Trump: "Marjorie Traitor Greene -- I don't think her life is in danger. Frankly, I don't think anybody cares about her."
«Elle affirme avoir informé à la fois Trump et son vice-président JD Vance en transmettant les menaces. Leur réaction? «JD Vance m’a répondu: ‹Nous allons regarder cela.› Quant au président Trump, j’ai reçu une réponse que je garderai privée, mais elle n’était pas très gentille.»
«Il était très en colère contre moi»
Le cas d’un pédophile notoire a créé une fracture entre eux : «Nous avons parlé des dossiers Epstein. Il était très en colère contre moi parce que j’avais signé la pétition pour leur déclassification. Il a dit que cela ferait du mal aux gens.»
Rep. Marjorie Taylor Greene (R-GA) revealed she was denied an extra security detail despite reporting over 700 death threats over the course of four years. https://t.co/xlqNQ7XjiR
«Elle ne comprenait ni à qui cela faisait référence, ni comment cela pourrait faire du mal», raconte Greene. «Je lui avais dit: ‹Ces femmes sont celles qui ont été agressées. Violées à 14 ans, à 16 ans, je les ai vues se tenir devant la presse, le corps tremblant, racontant leurs histoires pour beaucoup pour la première fois.›»
Elle aurait ensuite dit à Trump : «Vous savez, vous laissez entrer toutes sortes de personnes à la Maison-Blanche. Laissez aussi ces femmes venir. Elles méritent d’être entendues.»
Greene réitère sa critique selon laquelle Trump se concentre trop sur la politique étrangère : «Pour un ‹président de l’Amérique d’abord›, la politique intérieure aurait dû passer en priorité, mais ce n’est pas le cas. J’étais donc naturellement critique, car il s’agissait de ses promesses de campagne. Quand tout sera réglé ici, nous parlerons au reste du monde.»

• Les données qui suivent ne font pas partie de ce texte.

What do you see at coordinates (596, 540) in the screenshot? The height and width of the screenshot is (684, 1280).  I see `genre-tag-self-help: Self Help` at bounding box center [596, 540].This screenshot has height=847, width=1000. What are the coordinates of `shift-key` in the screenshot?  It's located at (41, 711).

«Culture politique extrêmement empoisonnée»
L'establishment à Washington semble être plus important pour Trump que l'avis de la base : "Il a fait passer une loi sur la cryptographie qui a aidé tous les crypto-donateurs. Il a servi les intérêts d'Israël et a même attaqué l'Iran. Il a servi les grandes entreprises pharmaceutiques en n'arrêtant pas les vaccins COVID que nous voulons voir arrêtés".

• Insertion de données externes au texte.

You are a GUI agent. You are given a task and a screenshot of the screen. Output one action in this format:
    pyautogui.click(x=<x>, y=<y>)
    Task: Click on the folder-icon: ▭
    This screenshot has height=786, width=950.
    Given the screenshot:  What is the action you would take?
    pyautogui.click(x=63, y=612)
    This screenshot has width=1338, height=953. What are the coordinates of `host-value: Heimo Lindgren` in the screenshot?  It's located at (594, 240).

Greene dénonce encore la ‹culture politique extrêmement empoisonnée› du pays. La députée de Géorgie refuse de céder à l’objection de la journaliste de CBS selon laquelle elle y aurait elle-même contribué. «On ne doit pas toujours se faire des reproches», affirme-t-elle.
BASH: We have seen these attacks from the president at other people. It's not new. And I haven't heard you speak out about it until it was directed at you.

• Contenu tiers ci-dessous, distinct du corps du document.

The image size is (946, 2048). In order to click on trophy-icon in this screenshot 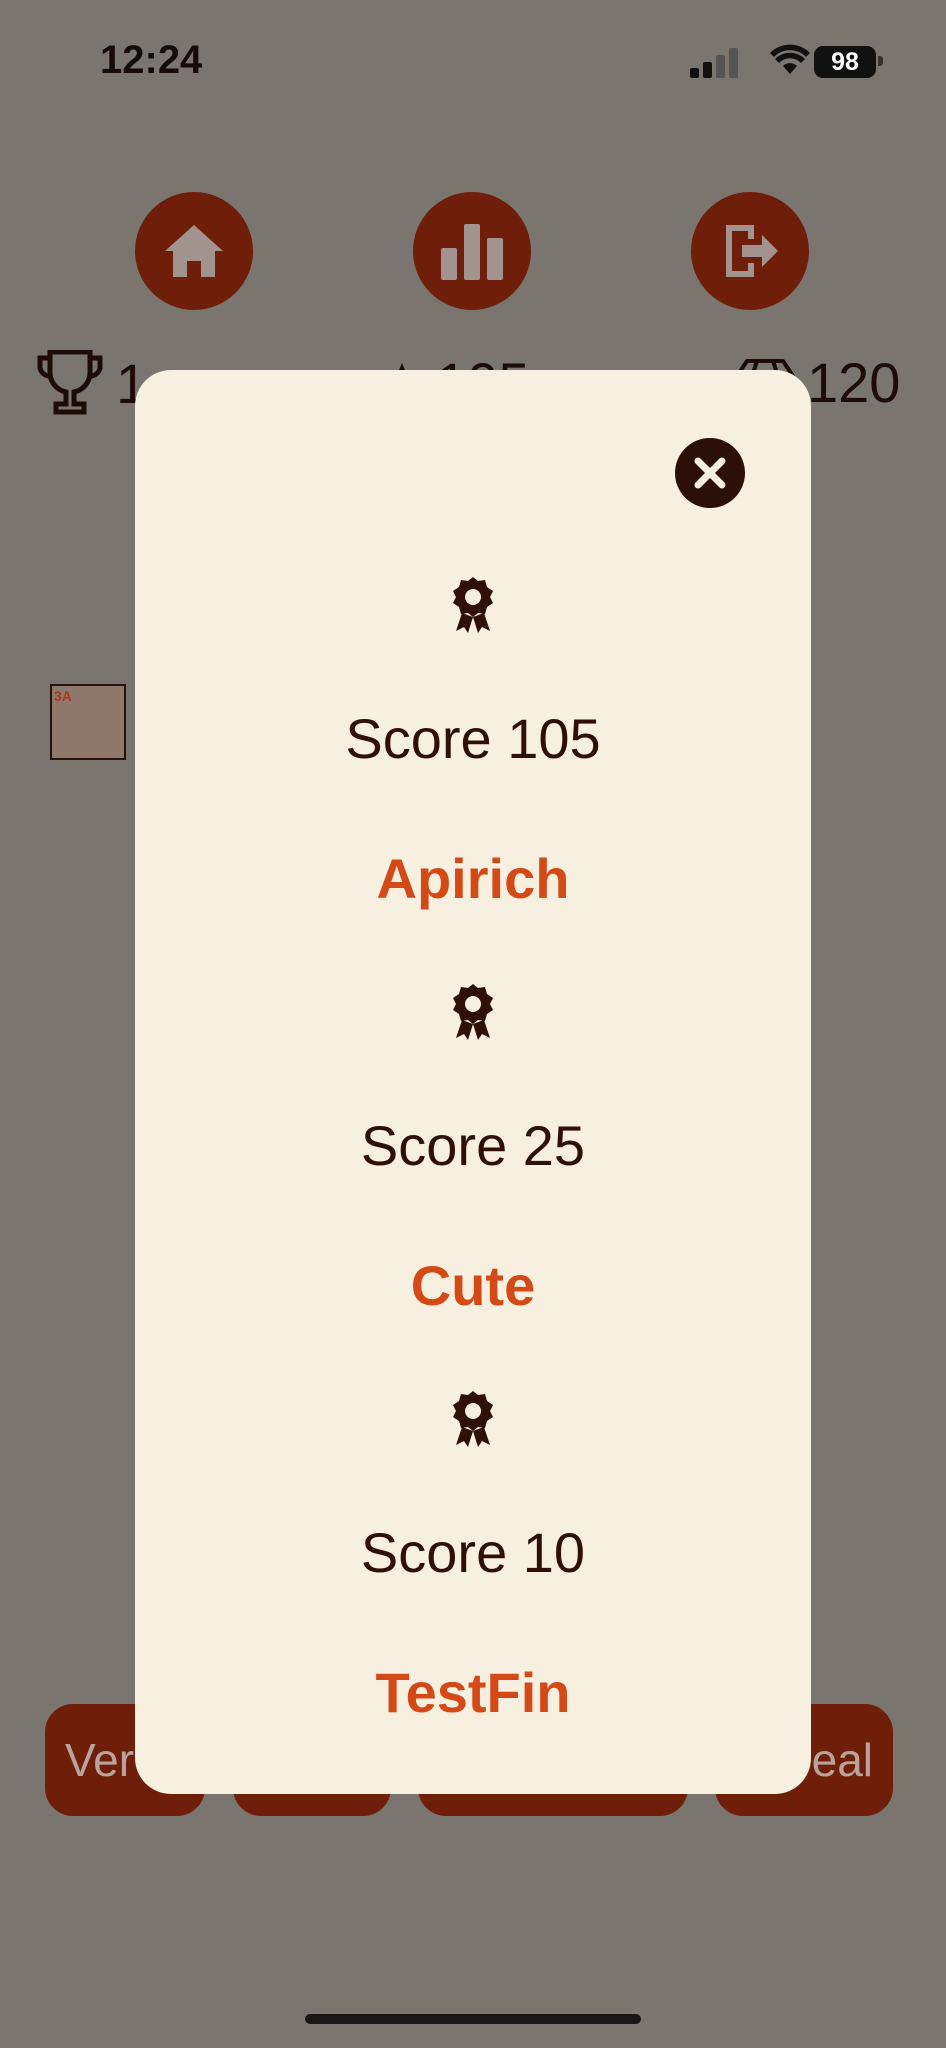, I will do `click(70, 382)`.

MARJORIE TAYLOR GREENE: I think that's fair criticism. And I would like to say, humbly, I'm sorry for taking part in the toxic politics.
Greene n’a «jamais» imaginé se retrouver un jour du même côté que les démocrates sur les dossiers Epstein ou l’assurance maladie abordable. Interrogée sur son appartenance au mouvement MAGA, la politicienne répond : «Je suis l’Amérique d’abord.»
Notice sur l’IA: cet article a été traduit de l’allemand à l’aide de l’intelligence artificielle.